Of the lines I am talking about, two are from Badea and the third is from Islamic Development Bank. The two Badea lines include the $10m (Shs35.8b) trade finance line which is a one year line but revolving for two years. Essentially, it is going to run for two years but we are going to have regular discussions. Trade finance requires a lot of money and in short term, so it is supposed to be taken and we looked at taking this line to support the companies that we finance on long-term so that we also come in and support them on credit finance.
The other one is a $6m (Shs21.5b) line for long-term financing and it is an eight-year facility from Badea while the third line is a $10m (Shs35.8b) line for asset financing from Islamic Development Bank to run for 10 years.
We got an asset financing tool to help us to support customers whose collateral may not be sufficient at the time. We are majorly targeting the Small and Medium Enterprises.
The approval of this application by Parliament came off as a huge milestone for UDB. Why is this so?
In its history, the bank had never gone to Parliament for more than one line of credit. These lines of credit take a while to close. Going to Parliament to seek approval which by the way is not approval for government to borrow, we took up these lines of credit with the support of government which offered to avail a guarantee.
When the government offers a guarantee, the component in pricing of a sovereign guarantee is waived. We do not anticipate that we will fail on these lines of credit because of what we have done in the last four years. We have done a lot to prepare the bank to float on its own in the next years.
What are UDB’s priority sectors in terms of financing?
Our key sectors of financing include agriculture and agribusiness especially focusing on products that would enhance exports and essentially bring in foreign exchange or any areas that would by way of import substitution enable the reduction of pressure on the Shilling.
We are looking at tourism, manufacturing and processing, health sector, education, mining though we do not have the capacity to do the gigantic projects. So we are looking at exploration of mining, extraction and other support functions that come into play and we will need financing.
All the business community needs is the technical assistance, and financial support at affordable and long-term pricing. Through partnerships, the bank is looking at how it can reduce the financing pressure on itself.

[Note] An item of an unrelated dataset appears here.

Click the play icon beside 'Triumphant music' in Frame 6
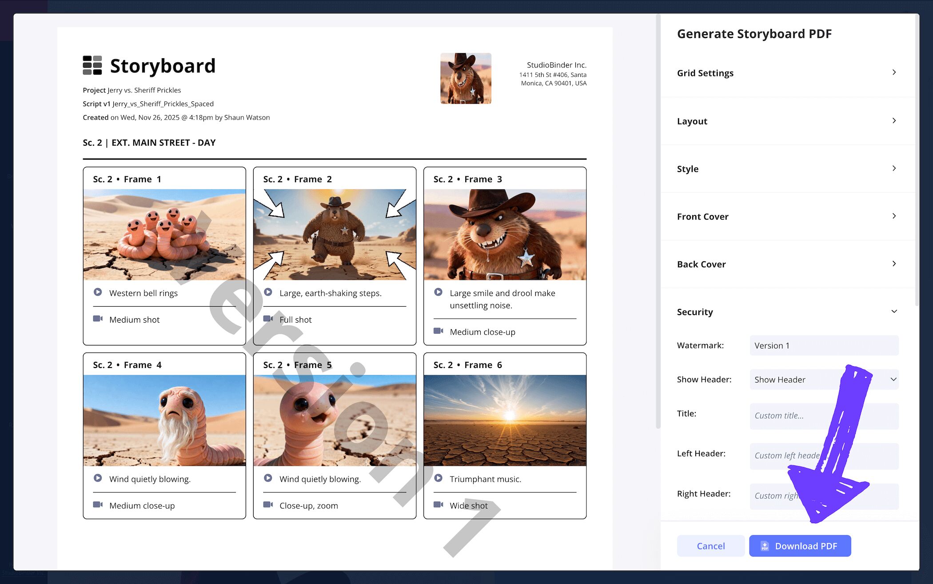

We are in discussions with John Deere which sells agriculture implements in the area of primary production. With John Deere’s financial fund, we are trying to see how best we can avail services to the farmers.
How will the country benefit from the capitalisation of UDB?
We have negotiated very good terms with the DFIs. Because from the borrowing side the terms are very favorable, we believe we can pass on good terms to our customers in the private sector.
Because of the tenures, prices, terms, we can still afford to avail long-term financing. Long-term financing is not something that is easily availed by the commercial banks. While commercial banks are fairly liquid, we do not take deposits and that in a way marginalises us in the aspect of availing liquidity for on-lending.
But again it has got its pros and cons because of the fact that we are a national bank, very many international DFIs are very willing and committed to working with UDB.
In fact, everybody who goes to DFI to borrow for whichever size of investment, they will refer you to UDB. That recognition and support from government has given us an extra edge on seeking favourable terms of finance from these DFIs.
One of the things we are focused on doing as well is to support our customers but also being very vigilant on monitoring and evaluation because if we do not do this on the projects that we finance, we will not have a story to tell and we will not convince other people to come aboard.
We are in a society with many informal businesses but once people get to know that there is registered progress in the sector, other players will come on board.